■ 提示本文:
________________
組織レベルでのPDCAサイクル(例:不登校支援事業の改善)

  • Plan(計画):
    1. 現状分析と課題設定: 区全体の不登校児童生徒の統計データを分析し、特に「中学校1年生の夏休み明け」に長期欠席に至るケースが多いという課題を特定します。
    2. 目標設定: 「次年度、中学校1年生の新規長期欠席者数を前年度比で15%削減する」という具体的かつ測定可能な目標を設定します。
    3. 改善計画の立案: 目標達成のため、「小学校6年生の段階からの移行支援プログラムの導入」と「中学校入学直後の相談体制強化」を柱とする新たな事業計画を策定します。具体的には、地域のNPOと連携し、放課後に気軽に立ち寄れる「中1カフェ」を開設する案を盛り込みます。
  • Do(実行):
    1. 計画の実施: 策定した計画に基づき、小学校への出前授業や「中1カフェ」の運営を開始します。
    2. 進捗の記録: 各プログラムの参加者数、相談件数、関係者からのフィードバックなどを詳細に記録します。
  • Check(評価):
    1. 目標達成度の検証: 年度末に、中学校1年生の長期欠席者数を集計し、目標である「15%削減」が達成できたかを確認します。
________________
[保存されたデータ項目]
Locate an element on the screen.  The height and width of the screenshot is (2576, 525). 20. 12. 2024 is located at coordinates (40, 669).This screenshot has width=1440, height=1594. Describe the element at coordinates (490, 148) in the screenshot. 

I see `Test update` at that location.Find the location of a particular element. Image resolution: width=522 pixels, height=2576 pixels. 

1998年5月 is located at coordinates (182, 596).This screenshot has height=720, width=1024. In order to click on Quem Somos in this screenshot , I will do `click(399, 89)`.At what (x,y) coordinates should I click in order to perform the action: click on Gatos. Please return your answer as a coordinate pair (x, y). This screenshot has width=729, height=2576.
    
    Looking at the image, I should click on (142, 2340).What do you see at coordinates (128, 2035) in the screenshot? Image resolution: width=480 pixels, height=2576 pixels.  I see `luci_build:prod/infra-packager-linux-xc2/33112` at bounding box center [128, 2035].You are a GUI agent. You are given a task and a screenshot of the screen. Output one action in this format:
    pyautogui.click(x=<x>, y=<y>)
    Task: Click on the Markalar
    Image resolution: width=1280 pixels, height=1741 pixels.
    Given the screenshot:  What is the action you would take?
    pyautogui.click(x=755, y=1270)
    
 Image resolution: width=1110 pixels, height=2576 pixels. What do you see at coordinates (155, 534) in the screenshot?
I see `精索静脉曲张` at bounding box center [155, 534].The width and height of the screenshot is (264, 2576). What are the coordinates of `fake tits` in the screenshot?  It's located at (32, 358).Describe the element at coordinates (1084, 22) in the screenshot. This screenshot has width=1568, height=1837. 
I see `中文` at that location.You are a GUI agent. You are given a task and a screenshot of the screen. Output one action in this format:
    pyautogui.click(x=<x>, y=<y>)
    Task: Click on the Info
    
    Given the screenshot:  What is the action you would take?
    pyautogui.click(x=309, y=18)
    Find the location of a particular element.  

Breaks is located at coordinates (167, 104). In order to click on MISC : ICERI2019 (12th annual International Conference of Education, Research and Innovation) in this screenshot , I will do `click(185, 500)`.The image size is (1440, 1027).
________________
■ 作業依頼 A:
不登校支援事業のPDCAサイクルを扱った提示本文から、番号付きで示された手順の見出しをすべて順に書き出すこと。
■ 作業依頼 B:
不登校支援事業のPDCAサイクルを扱った提示本文について、最後の文の後から続きを書き継ぐこと。

■ 解答 A:
1. 現状分析と課題設定
2. 目標設定
3. 改善計画の立案
4. 計画の実施
5. 進捗の記録
6. 目標達成度の検証

■ 解答 B:
    2. プロセスの評価: 参加者アンケートや、連携した学校教員・NPOスタッフへのヒアリングを実施します。「中1カフェの場所が学校から遠くて利用しづらかった」「小学校への出前授業の内容が効果的だった」など、計画のどの部分が機能し、どの部分が機能しなかったのかを具体的に評価します。
  • Act(改善):
    1. 改善策の決定: 評価結果に基づき、次年度の計画を改善します。例えば、「中1カフェの開催場所を、より生徒がアクセスしやすい公民館に変更する」「効果的だった出前授業の回数を増やす」といった具体的な改善策を決定します。
    2. 標準化: 成功した取り組みについては、マニュアル化して他の地域や学校でも展開できるよう標準化を図ります。

個人レベルでのPDCAサイクル(例:一人の担当ケースへの対応)

  • Plan(計画):
    1. アセスメント(初期評価): 担当するA君(中2、不登校傾向)と保護者との初回面談を実施。「友人関係の不安から教室に入りづらい」という本質的な課題を把握します。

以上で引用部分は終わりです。